I knew exactly what she was trying to pull out of me. In this world she had come to love Carter, her nephew, and her two new nieces the original Andrew (me) never had. I had been so focused on my personal loss of Emily that I hadn’t given much pertinent thought to what other people might be feeling. For Stacy it was about who got to live and who didn’t.
For me, it was about doing my best to reset the script. I was going to do my best to make the third time around be as close as possible to its original format.

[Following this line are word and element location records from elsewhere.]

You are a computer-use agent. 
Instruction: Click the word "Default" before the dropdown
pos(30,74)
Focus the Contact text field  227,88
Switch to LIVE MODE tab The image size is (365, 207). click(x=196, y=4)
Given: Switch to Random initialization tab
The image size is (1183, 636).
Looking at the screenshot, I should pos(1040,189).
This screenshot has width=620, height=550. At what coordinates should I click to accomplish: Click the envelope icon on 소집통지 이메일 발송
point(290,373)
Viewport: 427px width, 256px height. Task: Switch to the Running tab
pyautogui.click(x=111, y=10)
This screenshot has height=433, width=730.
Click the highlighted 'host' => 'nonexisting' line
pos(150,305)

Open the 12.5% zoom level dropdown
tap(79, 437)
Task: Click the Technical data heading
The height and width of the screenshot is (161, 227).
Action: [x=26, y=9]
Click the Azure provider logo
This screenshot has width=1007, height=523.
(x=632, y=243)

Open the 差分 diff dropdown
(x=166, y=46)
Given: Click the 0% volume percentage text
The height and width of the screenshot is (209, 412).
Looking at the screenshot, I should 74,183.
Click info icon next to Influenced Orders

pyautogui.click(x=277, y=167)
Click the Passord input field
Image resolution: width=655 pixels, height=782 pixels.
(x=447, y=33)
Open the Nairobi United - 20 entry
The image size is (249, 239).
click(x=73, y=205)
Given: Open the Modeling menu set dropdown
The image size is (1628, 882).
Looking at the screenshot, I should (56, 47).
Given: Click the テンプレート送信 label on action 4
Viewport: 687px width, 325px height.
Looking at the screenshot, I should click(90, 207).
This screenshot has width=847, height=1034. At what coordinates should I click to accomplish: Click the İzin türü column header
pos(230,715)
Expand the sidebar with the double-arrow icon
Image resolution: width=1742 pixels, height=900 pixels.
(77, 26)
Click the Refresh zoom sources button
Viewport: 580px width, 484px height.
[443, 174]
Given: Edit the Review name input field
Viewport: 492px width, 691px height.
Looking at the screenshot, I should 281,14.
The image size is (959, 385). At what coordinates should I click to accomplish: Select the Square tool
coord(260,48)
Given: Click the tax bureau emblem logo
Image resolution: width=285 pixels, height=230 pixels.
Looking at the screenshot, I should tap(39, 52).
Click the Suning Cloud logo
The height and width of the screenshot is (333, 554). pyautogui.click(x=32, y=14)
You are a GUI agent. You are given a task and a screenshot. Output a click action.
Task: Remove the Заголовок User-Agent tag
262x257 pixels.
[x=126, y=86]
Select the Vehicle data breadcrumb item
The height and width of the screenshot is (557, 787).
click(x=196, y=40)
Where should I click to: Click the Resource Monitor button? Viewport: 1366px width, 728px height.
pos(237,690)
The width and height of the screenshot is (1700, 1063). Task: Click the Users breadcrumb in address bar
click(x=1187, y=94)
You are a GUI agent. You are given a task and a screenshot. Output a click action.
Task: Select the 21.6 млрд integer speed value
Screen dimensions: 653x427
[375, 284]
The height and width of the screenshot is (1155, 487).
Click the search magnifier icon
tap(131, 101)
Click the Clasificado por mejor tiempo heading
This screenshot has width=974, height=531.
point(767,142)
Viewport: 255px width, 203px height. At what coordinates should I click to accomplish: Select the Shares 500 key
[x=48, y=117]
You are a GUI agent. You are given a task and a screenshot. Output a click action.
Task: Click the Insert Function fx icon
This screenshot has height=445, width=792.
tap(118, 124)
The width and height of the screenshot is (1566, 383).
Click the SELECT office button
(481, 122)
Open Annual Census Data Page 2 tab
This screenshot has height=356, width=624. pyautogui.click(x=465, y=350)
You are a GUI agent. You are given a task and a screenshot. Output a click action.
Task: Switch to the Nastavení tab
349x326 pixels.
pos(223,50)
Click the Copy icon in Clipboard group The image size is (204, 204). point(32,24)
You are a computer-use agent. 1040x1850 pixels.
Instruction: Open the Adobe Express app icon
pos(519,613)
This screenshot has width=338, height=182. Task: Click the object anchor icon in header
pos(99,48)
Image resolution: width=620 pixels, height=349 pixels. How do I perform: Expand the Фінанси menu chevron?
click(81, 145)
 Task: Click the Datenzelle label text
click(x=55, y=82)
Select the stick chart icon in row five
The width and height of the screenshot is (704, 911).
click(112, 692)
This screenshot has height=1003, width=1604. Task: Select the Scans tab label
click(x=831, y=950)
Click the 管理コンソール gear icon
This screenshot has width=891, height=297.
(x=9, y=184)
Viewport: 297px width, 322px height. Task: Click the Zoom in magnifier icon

“Well?” she asked me again.
“It won’t matter, because no-one will know the difference—except for the one controlling the DVD player. It will happen instantaneously. Just like the movie, time is being re-wound. It stops where the new character is introduced into the story line. From there, it starts moving forward again, and the story is told as rewritten. Who knows? Maybe God does know where it is going and how it is supposed to end. I haven’t a clue, just this…this feeling. The new story can’t help but be a blend of the original story and the previous rewrite. Some people may not make it, others will survive, and new people are sure to be written into the plot. Every time you erase and re-copy on DVD the quality of the copy deteriorates. It can’t be helped. Just like wiping the hard-drive of your computer. It always leaves some residue. As you watch the movie you sometimes even see shadows of the past version, barely perceptible, but still there.”